The girl ran away from home. She met a Mexican-American teen who brought her to the United States, saying he would take care of her. But he sexually assaulted her, and at age 13, Valdovinos Bartley gave birth to a son, Angel.
She’s lived in the states ever since, staying with other members of her immediate family, who are permanent legal residents.
She was 22 when she met Dale Bartley in Vancouver, Wash. She was working at Burger King, and he was applying for a job.
“He thought she was beautiful,” DeClue said.
The pair married on Aug. 9, 2002, and Valdovinos Bartley applied for U.S. citizenship.
Authorities told her she must first apply for a visa. But when they learned she already had an expired visa, she was instructed to meet with the U.S. Consulate in Mexico.
Due to the newlyweds’ financial hardship, her appointment was postponed until this year.
Meanwhile, Valdovinos Bartley and her husband moved to Longview to be closer to DeClue.
Valdovinos Bartley gave birth to another son, Cyprus. Dale Bartley, 26, got a job as construction foreman for D&A Properties, Inc., and Valdovinos Bartley began working for the same company, doing finishing and staging work. They started a business flipping houses in Longview. Recently, they bought their first home for themselves.
Their next-door neighbors and the Bartleys’ employer, David Thelin of D&A Properties, wrote letters of support for the couple to immigration officials. Their attorney, John Lee Carrico of Reno, Nev., also has been fighting for Valdovinos Bartley’s re-entry into the United States.
‘A family torn apart’
With everything the couple has at stake, DeClue doesn’t see how immigration authorities could deny her daughter-in-law’s hardship waiver.

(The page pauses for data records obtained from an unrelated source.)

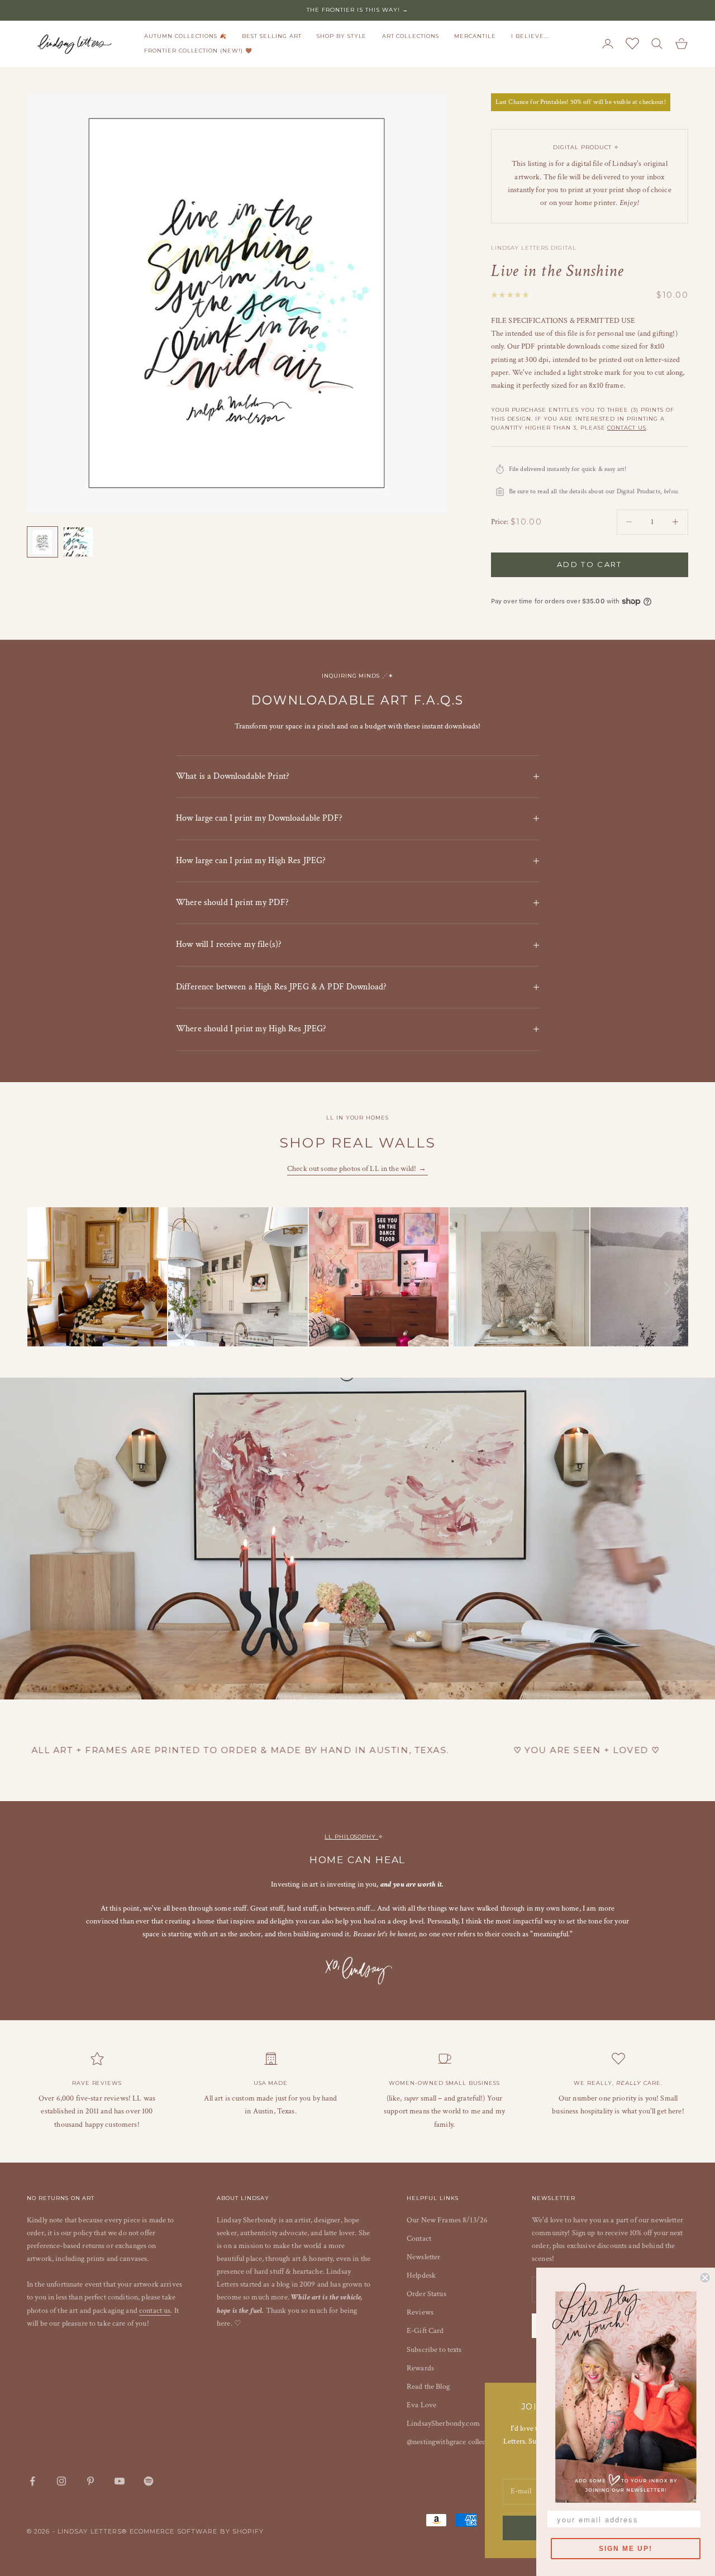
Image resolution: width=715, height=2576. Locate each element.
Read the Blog (428, 2387)
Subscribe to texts (434, 2350)
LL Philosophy (351, 1837)
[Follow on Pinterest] (90, 2481)
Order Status (426, 2294)
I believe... (530, 36)
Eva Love (421, 2405)
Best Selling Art (271, 36)
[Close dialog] (705, 2277)
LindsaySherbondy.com (443, 2423)
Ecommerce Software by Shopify (197, 2531)
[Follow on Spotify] (148, 2481)
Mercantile (475, 36)
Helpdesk (421, 2275)
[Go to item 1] (42, 542)
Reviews (420, 2312)
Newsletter (423, 2257)
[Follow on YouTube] (119, 2481)
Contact (419, 2239)
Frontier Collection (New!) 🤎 (198, 50)
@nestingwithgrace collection (452, 2442)
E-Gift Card (425, 2331)
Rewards (420, 2368)
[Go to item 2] (78, 542)
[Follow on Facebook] (32, 2481)
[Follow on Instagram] (61, 2481)
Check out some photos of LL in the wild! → (357, 1169)
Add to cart (589, 564)
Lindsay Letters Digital (533, 248)
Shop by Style (341, 36)
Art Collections (410, 36)
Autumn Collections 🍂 (185, 36)
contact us (626, 428)
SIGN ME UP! (625, 2549)
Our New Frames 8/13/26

“I can’t think of any other hardship that there could be other than a family torn apart. Not only torn apart but to lose everything that they have worked so hard to gain,” DeClue said.
In the last week, she’s sent a flurry of faxes to U.S. senators Maria Cantwell, Patty Murray, John McCain and Barack Obama, as well as U.S. Rep. Brian Baird.
Wednesday, Cantwell’s spokeswoman, Ciaran Clayton, said her office sent a letter Wednesday to the U.S. Embassy in Mexico, asking officials to do everything possible to speed up the process of getting Valdovinos a hardship waiver.
DeClue said she’s gotten messages from Murray’s and Baird’s offices this week, asking for copies of paperwork.
“Everybody is looking into it, as far as I know,” she said.
Leaving no stone unturned, she visited Longview Mayor Kurt Anagnostou at his law office Tuesday. He interrupted a meeting to see her immediately, DeClue said.
Anagnostou called Baird’s office, asking him to intercede on the family’s behalf.
“It’s a heart-rending story, and if Brian can help — I hope he does, I hope he can. It’s a sad situation,” Anagnostou said.